METHODS: Healthy SD rats were selected to establish an AMI model by ligating the left anterior descending coronary artery. They were divided into 4 groups, control group (only threading without ligation of coronary artery, n=10); acute myocardial infarction group (n=14); Rosuvastatin group (n=13): treated with rosuvastatin (10 mg/(kg·d)) after AMI modeling; Losartan group (n=11): treated with losartan potassium after AMI modeling treatment (5 mg/(kg·d)). Immunohistochemistry and RT-qPCR were used to detect the expression levels of matrix metalloproteinase mmp2, mmp9 and inhibitor TIMP2 in myocardial tissue of rats after AMI modeling, and Western blot was used to detect the expression levels of myocardial tissue in myocardial tissue. Protein changes of mmp2, mmp9 and inflammatory factors TNF-α and IL-1β.

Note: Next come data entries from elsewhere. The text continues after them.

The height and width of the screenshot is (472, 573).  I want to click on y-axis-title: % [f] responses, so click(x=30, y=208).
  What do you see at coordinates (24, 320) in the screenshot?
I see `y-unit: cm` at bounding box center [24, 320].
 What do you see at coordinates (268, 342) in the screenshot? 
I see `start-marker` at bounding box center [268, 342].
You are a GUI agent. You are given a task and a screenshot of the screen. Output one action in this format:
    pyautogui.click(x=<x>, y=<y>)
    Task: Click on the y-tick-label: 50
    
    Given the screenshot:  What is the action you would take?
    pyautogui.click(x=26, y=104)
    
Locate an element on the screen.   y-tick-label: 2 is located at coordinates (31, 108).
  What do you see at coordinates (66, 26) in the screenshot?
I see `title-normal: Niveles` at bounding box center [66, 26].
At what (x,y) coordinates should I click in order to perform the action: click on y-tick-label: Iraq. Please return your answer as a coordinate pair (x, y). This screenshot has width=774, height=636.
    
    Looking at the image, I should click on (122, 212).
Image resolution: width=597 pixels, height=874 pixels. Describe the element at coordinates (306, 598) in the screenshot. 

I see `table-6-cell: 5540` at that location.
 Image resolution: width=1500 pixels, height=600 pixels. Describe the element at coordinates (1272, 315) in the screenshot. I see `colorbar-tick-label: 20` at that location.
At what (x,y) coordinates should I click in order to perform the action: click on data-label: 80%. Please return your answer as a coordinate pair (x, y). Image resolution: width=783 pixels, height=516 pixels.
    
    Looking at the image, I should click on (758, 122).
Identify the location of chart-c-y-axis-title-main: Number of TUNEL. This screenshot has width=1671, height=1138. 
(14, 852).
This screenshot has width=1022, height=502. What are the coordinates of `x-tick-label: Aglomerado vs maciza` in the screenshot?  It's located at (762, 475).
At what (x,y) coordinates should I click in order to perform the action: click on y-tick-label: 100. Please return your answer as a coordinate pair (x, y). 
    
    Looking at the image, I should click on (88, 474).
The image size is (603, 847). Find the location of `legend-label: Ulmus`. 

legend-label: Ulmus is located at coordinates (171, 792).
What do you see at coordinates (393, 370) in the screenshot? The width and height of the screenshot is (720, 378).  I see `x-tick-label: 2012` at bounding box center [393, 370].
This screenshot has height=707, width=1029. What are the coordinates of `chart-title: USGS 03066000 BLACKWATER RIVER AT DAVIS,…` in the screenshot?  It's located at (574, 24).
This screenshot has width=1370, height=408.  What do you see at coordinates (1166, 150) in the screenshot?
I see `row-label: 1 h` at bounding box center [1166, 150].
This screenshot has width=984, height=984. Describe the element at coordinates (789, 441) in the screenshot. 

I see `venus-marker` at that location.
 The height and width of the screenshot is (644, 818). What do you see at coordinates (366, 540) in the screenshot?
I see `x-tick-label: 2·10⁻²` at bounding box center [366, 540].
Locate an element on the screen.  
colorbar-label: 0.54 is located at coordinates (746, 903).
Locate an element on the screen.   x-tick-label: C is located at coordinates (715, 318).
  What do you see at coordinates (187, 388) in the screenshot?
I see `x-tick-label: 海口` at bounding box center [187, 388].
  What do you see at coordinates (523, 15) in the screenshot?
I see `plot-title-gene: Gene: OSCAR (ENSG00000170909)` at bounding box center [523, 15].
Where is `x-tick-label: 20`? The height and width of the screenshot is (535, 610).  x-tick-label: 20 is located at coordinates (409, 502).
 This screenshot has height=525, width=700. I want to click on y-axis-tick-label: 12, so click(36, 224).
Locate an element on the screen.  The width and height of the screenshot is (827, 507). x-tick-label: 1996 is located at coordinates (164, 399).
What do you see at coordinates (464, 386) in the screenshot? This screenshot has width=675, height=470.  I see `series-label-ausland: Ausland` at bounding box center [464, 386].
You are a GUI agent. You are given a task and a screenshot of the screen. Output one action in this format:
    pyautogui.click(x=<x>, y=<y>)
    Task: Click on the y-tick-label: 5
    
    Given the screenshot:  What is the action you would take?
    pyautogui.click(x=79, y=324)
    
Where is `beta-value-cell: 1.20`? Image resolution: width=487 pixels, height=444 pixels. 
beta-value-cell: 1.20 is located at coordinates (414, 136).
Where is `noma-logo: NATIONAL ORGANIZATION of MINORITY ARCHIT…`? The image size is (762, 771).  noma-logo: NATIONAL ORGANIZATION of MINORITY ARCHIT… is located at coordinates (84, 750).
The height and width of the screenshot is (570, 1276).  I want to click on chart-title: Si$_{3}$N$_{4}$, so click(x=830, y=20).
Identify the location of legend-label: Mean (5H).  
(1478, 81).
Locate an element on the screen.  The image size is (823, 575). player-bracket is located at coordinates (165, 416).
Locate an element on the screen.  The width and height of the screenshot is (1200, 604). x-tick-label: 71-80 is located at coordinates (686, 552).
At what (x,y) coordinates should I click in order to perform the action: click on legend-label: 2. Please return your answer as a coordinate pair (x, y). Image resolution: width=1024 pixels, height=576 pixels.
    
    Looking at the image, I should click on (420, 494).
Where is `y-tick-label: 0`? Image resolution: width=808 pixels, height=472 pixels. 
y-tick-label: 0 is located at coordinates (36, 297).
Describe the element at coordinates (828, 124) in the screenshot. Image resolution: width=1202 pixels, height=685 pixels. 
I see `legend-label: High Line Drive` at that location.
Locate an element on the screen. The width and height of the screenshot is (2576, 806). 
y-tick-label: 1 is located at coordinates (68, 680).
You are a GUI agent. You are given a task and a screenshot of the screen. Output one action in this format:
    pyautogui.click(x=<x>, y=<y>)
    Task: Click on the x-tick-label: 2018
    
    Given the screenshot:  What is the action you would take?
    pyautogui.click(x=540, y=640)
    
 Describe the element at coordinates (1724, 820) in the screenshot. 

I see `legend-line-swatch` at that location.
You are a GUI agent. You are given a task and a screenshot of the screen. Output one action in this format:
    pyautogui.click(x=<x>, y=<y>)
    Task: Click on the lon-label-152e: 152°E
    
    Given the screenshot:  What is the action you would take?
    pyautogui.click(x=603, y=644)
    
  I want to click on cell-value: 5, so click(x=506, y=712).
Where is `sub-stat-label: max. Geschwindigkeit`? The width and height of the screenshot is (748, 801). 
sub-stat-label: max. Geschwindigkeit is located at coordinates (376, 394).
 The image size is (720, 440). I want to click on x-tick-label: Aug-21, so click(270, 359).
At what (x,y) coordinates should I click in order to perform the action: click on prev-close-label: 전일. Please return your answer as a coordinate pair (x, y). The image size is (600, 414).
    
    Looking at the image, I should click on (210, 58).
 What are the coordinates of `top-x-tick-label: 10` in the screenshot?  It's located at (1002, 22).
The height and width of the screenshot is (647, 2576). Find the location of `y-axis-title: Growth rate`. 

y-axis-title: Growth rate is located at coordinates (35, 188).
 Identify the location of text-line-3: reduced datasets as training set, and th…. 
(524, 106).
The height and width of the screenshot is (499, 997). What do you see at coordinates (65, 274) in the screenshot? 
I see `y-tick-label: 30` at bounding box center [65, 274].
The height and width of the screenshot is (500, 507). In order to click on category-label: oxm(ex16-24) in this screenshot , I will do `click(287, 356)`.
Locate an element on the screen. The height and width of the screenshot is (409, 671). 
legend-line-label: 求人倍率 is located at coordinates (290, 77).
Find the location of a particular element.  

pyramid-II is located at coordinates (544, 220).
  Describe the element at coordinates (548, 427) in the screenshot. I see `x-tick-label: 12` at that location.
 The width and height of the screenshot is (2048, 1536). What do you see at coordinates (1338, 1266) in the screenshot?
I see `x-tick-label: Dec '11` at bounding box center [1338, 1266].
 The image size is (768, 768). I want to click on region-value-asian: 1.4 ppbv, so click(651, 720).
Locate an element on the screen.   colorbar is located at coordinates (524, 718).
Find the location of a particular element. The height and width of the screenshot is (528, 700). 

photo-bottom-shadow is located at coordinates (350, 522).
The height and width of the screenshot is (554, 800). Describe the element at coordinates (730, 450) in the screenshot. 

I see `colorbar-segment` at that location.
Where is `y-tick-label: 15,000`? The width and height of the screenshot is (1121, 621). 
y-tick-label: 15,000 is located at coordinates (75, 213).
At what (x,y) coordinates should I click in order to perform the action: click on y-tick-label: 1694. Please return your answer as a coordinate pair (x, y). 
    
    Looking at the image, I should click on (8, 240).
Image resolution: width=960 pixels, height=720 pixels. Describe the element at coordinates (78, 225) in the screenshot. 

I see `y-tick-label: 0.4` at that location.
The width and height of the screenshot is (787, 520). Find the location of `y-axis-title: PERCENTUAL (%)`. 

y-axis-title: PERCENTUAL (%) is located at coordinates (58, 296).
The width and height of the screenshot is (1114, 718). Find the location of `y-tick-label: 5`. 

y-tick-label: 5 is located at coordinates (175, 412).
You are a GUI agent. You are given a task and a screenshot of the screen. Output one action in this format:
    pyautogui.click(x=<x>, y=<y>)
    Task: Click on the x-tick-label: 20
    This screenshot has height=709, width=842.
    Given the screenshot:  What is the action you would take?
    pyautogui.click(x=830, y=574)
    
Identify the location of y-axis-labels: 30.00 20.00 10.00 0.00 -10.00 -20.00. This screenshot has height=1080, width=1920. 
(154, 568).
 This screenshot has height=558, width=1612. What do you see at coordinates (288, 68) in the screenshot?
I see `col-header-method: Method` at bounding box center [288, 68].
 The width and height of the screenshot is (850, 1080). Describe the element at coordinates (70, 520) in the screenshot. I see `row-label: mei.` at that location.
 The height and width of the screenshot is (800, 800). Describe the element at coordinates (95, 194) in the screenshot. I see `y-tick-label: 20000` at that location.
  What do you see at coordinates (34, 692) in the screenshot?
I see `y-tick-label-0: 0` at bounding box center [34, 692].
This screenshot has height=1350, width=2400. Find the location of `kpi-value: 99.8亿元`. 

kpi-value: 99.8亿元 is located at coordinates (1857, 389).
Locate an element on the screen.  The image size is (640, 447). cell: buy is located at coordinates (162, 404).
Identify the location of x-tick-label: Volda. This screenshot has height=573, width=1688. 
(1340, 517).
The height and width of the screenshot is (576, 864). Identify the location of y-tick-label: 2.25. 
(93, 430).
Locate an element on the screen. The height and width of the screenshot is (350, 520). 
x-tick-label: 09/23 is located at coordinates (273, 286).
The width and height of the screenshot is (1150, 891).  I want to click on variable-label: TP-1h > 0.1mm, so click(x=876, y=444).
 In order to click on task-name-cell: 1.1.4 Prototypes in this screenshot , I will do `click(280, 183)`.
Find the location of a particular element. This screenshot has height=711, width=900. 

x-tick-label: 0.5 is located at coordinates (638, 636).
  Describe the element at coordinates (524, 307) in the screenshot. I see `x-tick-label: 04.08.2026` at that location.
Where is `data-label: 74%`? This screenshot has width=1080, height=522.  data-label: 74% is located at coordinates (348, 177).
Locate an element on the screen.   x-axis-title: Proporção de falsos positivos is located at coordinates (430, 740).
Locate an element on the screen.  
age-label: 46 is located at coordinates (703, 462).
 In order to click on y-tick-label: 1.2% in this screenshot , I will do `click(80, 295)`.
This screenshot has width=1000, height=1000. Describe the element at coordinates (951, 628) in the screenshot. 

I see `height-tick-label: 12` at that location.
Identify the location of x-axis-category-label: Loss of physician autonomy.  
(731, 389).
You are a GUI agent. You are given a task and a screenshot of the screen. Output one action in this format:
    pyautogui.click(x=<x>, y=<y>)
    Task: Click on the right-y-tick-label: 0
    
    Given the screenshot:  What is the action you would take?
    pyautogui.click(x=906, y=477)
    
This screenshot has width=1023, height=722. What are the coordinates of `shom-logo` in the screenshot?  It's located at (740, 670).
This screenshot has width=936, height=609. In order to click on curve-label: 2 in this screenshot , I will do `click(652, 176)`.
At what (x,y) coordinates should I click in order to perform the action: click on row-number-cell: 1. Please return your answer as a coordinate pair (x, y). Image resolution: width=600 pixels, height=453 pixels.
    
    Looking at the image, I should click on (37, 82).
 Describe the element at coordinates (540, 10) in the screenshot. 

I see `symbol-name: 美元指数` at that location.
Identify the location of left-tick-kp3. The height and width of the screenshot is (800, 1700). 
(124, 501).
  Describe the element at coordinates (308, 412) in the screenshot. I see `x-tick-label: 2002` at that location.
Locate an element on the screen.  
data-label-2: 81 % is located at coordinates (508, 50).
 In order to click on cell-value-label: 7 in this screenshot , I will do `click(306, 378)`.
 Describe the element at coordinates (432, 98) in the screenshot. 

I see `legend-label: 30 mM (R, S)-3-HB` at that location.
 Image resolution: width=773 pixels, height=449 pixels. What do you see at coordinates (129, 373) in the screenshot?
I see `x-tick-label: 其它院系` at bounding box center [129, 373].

Results: The results of immunohistochemistry and RT-qPCR showed that compared with the AMI group, the myocardial mmp2 and mmp9 protein and mRNA expression levels of the rosuvastatin group and the losartan group were decreased (P<0.05); Western blot detection Results: Compared with the control group, the expressions of mmp9, mmp2, TNF-α, IL-1β protein in the AMI group were significantly increased (P<0.05); The protein expression levels of mmp2, mmp9, TNF-α and IL-1β in the myocardium of the rats in the sartan group were all decreased (P<0.05).
Conclusion: The myocardial fibrosis factors mmp2, mmp9 and inflammatory factors TNF-α and IL-1β are increased after AMI modeling in rats, and rosuvastatin can inhibit myocardial fibrosis and reduce the expression of inflammatory factors in a certain degree. improve cardiac function to a certain extent.